Vasopressors and inotropic support are generally needed to varying degrees in AFE. Central venous access should be established for vasopressor infusion and monitoring. Choice of vasopressor drug depends on the clinical scenario. Phenylephrine, a pure α 1 agonist, is often an excellent choice early in the treatment of AFE because at that time point systemic vasodilation is the most prominent circulatory abnormality. Later in the course of the process, inotropic support is commonly needed, and drugs, such as norepinephrine, epinephrine, and dopamine, should be considered. Vasopressin may be used as primary therapy or as an adjunct to other inotropic therapies and has the benefit of sparing the pulmonary vasculature from vasoconstriction, especially at low doses.29 In the face of right heart failure, milrinone or other phosphodiesterase inhibitors should be considered.
Blood and blood products, including fresh frozen plasma, platelets and cryoprecipitate, must be available and administered early in the resuscitation phase of AFE.30 The successful use of rfVIIa has been reported,3,31,32 although it has also been associated with massive intravascular thrombosis.33 Aprotinin has also been effective in reducing hemorrhage with AFE.34 However, after the results of the Blood Conservation Using Antifibrinolytics in a Randomized Trial (BART) study of patients undergoing coronary artery bypass surgery that demonstrated an increased mortality with aprotinin as compared with lysine analogues, the drug is no longer available.35 Other antifibrinolytic drugs, such as aminocaproic acid and tranexamic acid, have been described in the management of obstetric hemorrhage36 and menorrhagia37 and might also be considered during AFE. However, the authors are unaware of published reports in which these drugs were used specifically for treatment of the AFE-associated coagulopathy.

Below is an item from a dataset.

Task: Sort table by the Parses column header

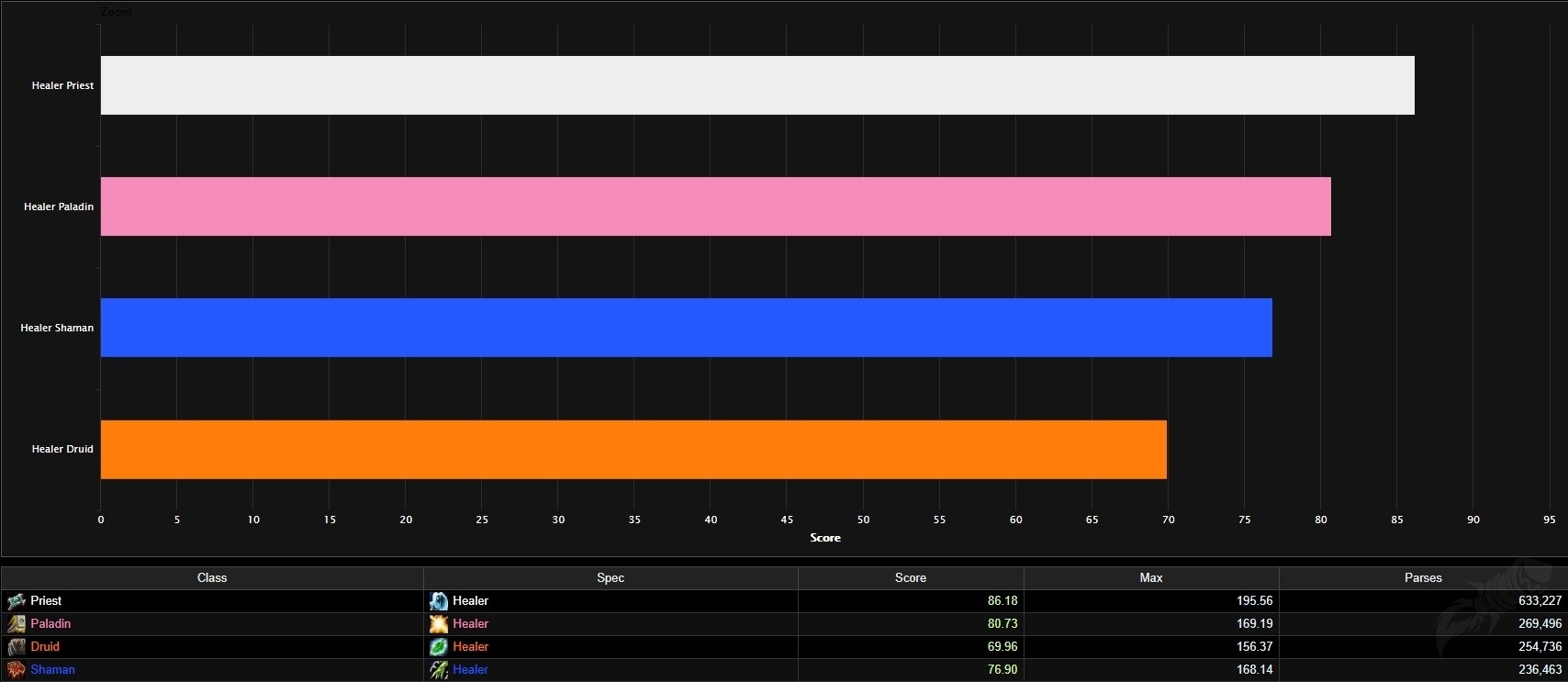Action: pos(1422,577)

Other novel approaches for the treatment of AFE have been successfully used. Inhaled nitric oxide has been used in the treatment of right-sided heart failure and pulmonary hypertension.4 The use of cardiopulmonary bypass5 and placement of an intraaortic balloon pump counter pulsation with ECMO have also been described in the management of severe hypoxia and left heart failure associated with AFE.6 We recently reported the successful management of AFE with a right ventricular assist device and rfVIIa.3
AFE is a rare but often fatal complication of pregnancy and its onset can neither be predicted nor prevented. Early recognition of AFE with prompt intervention is paramount to a successful outcome. Management is resuscitative, geared toward maintaining vital signs and treating hemodynamic and coagulopathic derangements as they occur. A team approach among obstetrician, anesthesiologist and intensivist is necessary for a successful outcome. Despite early intervention, maternal and fetal mortality remain high. Aggressive management with novel products and devices, such as rfVIIa, cardiopulmonary bypass, ventricular assist device and ECMO, has been reported and should be considered.